[Written for Better Digital Photography magazine, 2004]

 

10 tips for taking better photos

 

1 Get to know your camera

There are few things more irritating when posing for pictures than having to wait ages and trying to hold a smile, while the photographer fumbles around trying to find the zoom or shutter button. Familiarise yourself with at least the basic exterior functions (and preferably the on-screen menu options) so you can react and shoot quickly.

 

2 Zooming in

If at all possible, avoid using the digital zoom. Since this feature works by magnifying the central portion of the frame (and, therefore, the pixels), it greatly reduces quality. It’s far better to use only the optical zoom, or move closer to the subject. Similarly, you should avoid using some of the in-camera special effects, as it’s better to apply these later. That way, you can always change your mind.

 

3 Foreground interest

The best scenery shots often have points of interest at different distances from the camera, rather than everything being at the horizon. A picture of a mountain, for example, will probably be more successful if you can compose the shot so that you get a lake, stream, cottage, harbour or other item of interest in the foreground.

 

4 Avoid camera shake

Many a potentially stunning shot has been ruined due to shaky hands. Camera shake produces an unpleasant blurring effect, which can be reduced by holding the camera steady with one hand cradling the lens barrel, and pressing gently on the shutter button rather than jabbing at it. In low-light situations when the shutter speed may be low, leading to an increased risk of shake, try resting the camera on a table, wall, or other solid object. Alternatively, pull your elbows in to your sides, press the camera into your face and try to remain as still as possible while you take the shot.

 

5 When to avoid flash

Sometimes the ambient mood of a setting is what makes it appealing (a candlelight room, for example). Using flash would kill the atmosphere.
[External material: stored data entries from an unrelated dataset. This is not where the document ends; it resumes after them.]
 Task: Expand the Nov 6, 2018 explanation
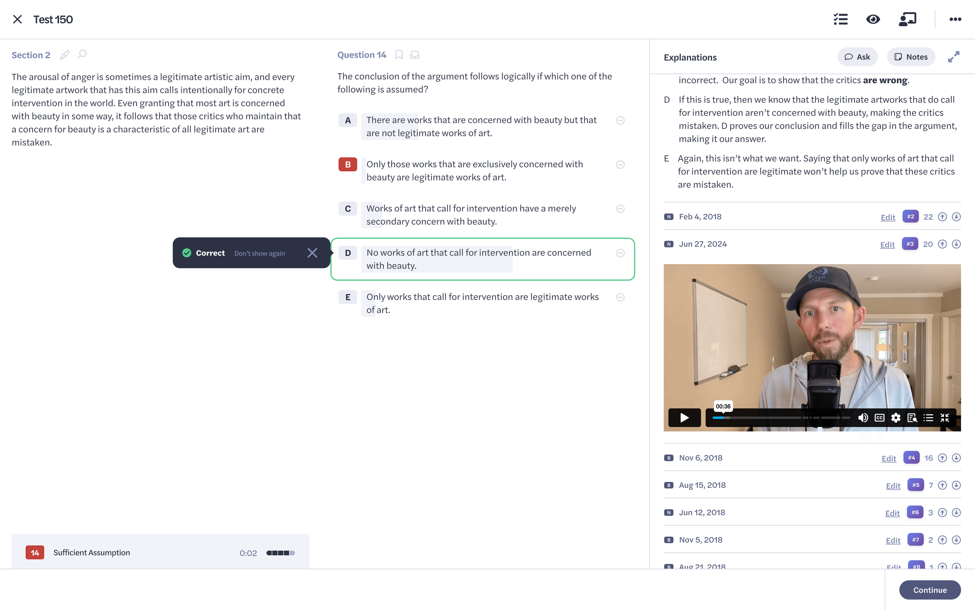point(700,458)
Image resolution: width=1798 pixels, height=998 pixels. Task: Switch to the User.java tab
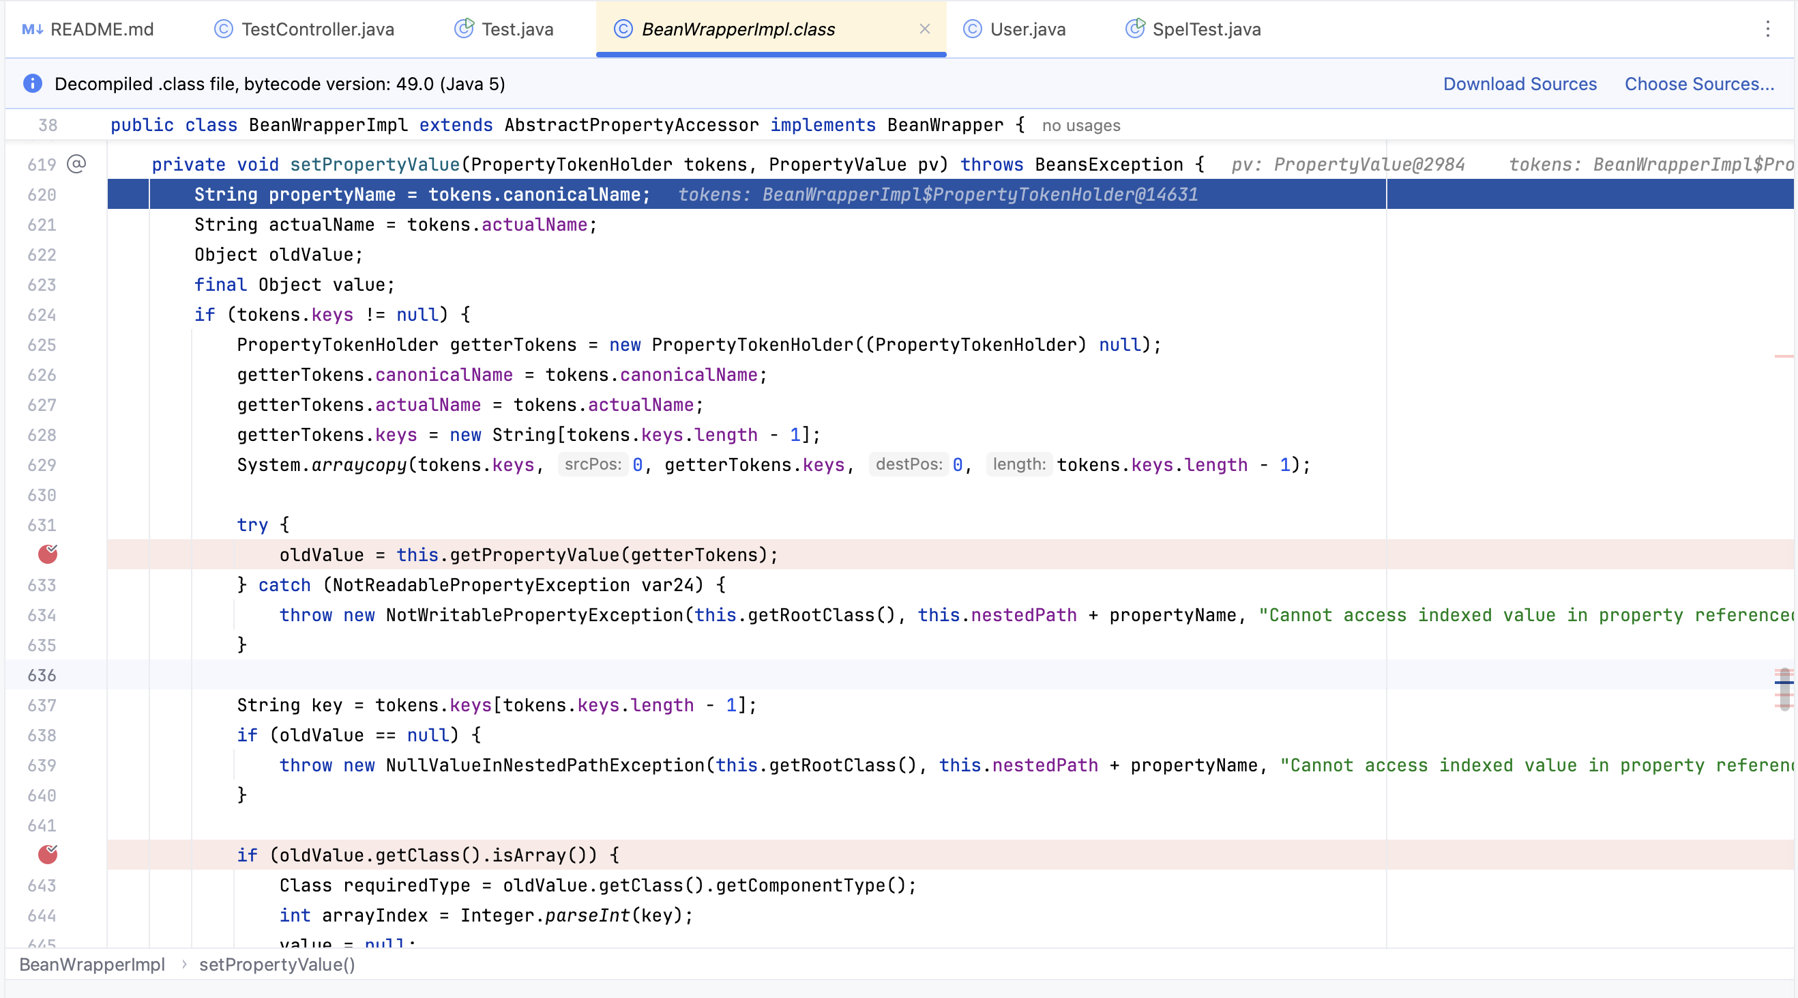click(x=1027, y=29)
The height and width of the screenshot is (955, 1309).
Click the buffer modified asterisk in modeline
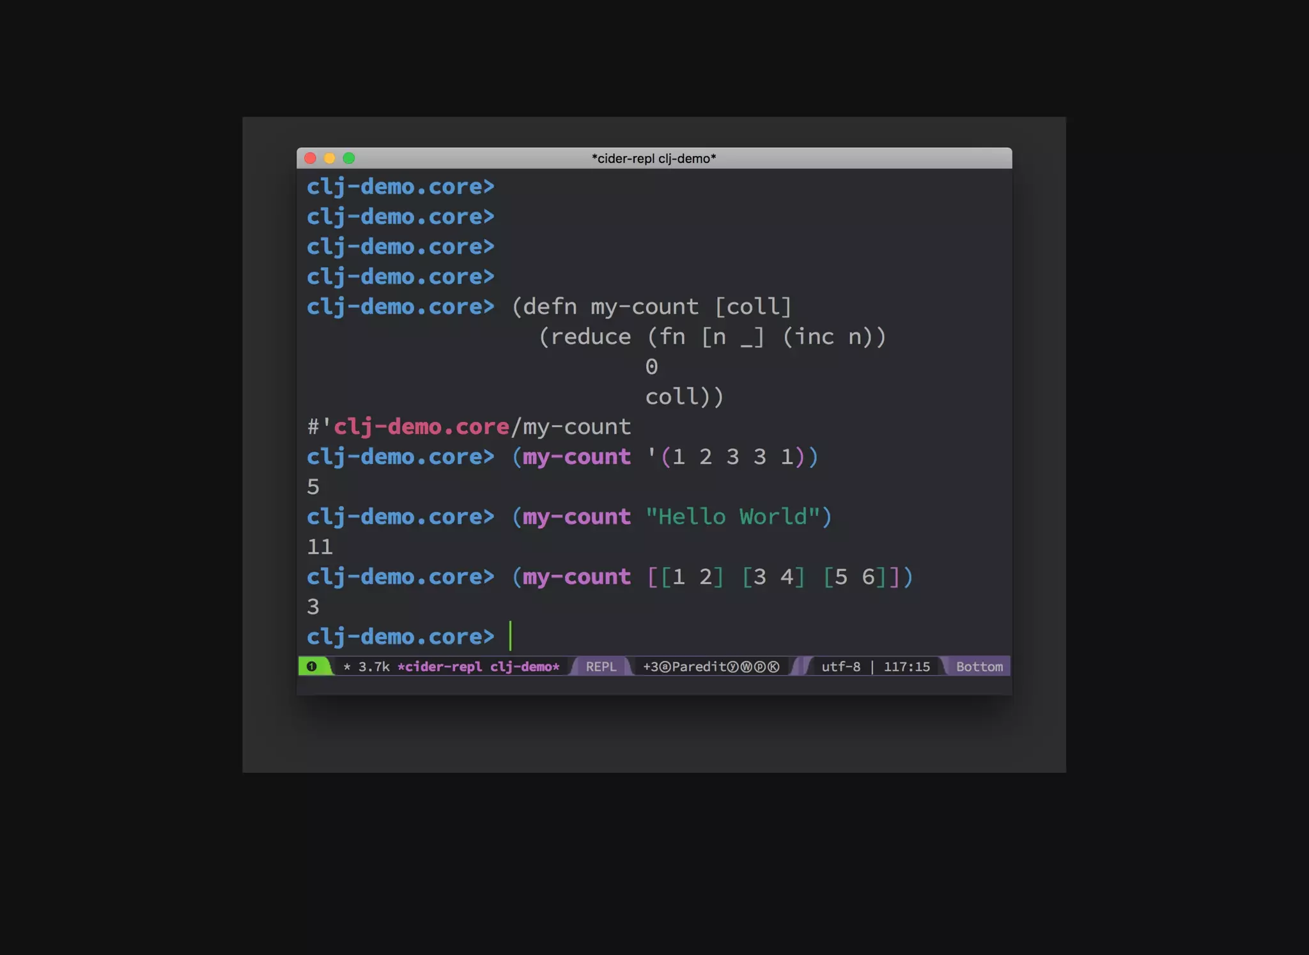(347, 667)
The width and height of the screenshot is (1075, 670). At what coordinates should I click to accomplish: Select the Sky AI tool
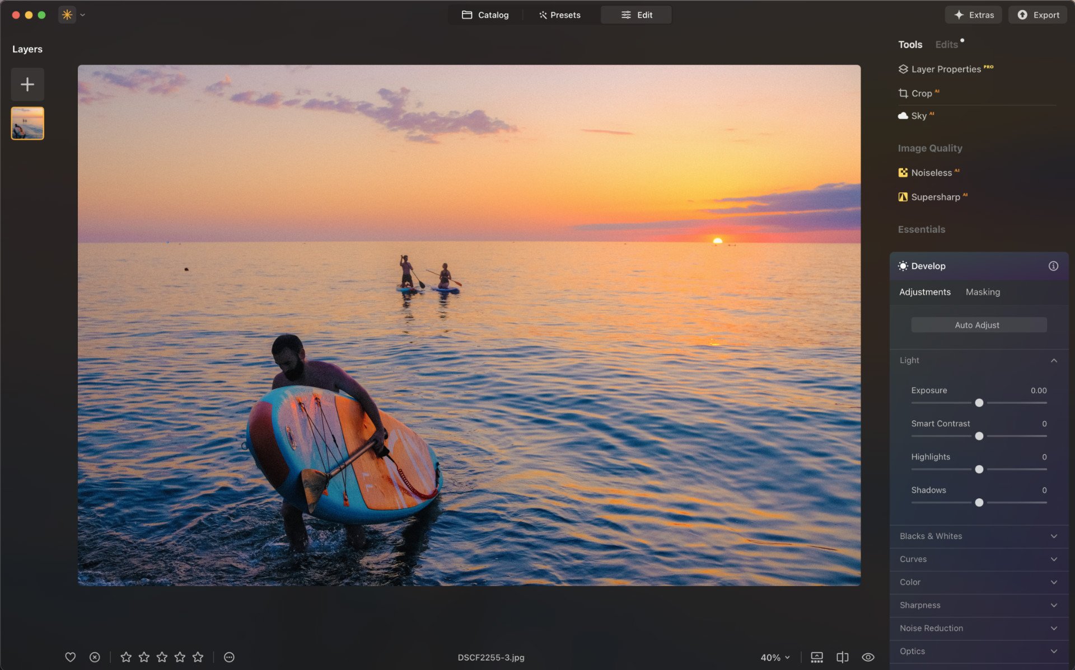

Instead, either switch the flash off, rest it on a solid object and carefully press the shutter (or use the self-timer), or if your camera has it, use ‘slow’ sync’ or ‘night-flash’ which combines flash with a slow shutter speed to record the ambient surroundings.

Remember that your flash only has a range of three to four metres at best, so there’s no point using it when photographing something five miles away.

 

6 The golden hour

The most photogenic times of day for outdoor photography are early in the morning and late in the afternoon. At these times, the light is warmer in hue and lower in the sky, casting a more interesting and flattering light with attractive shadows.

 

7 Capture the moment

The best pictures – the ones that say something about a person’s personality – are usually candid, unposed shots. To get such pictures though, you must be ready for the moment, keeping a sharp eye on what is happening in front of you and trying to anticipate any great photo opportunities. Keep your camera on and ready to shoot. When you feel the moment approaching, keep your finger on the shutter, perhaps even pre-focused on the subject, if this feature is available.

 

8 Gaining focus

Most cameras focus on whatever is in the centre of your frame. If your main subject is off-centre, the focus sensor may well miss them and focus on the background instead. The same can happen when you’re taking a shot of two people side by side: the sensor may be aiming at the space between your subject’s heads. To avoid this, use the focus lock. Point the central part of your viewfinder (usually indicated by a square, circle or pair of brackets) at your subject, press halfway down on the shutter release, then, without releasing pressure, re-compose the shot and press the rest of the way down to take the picture.

 

9 Telephoto for portraits

Use the telephoto for portraits. Pictures of people usually look more flattering if you zoom in a bit from slightly further away. Using the wide-angle setting from up close makes their nose and chin appear longer and their features generally more distorted.

 

10 Frame your shots

With pictures of views, it’s always good to use natural framing devices. Arches, door frames or tree branches appearing around the edges of your picture all provide a setting for your main subject and help keep the viewer’s attention.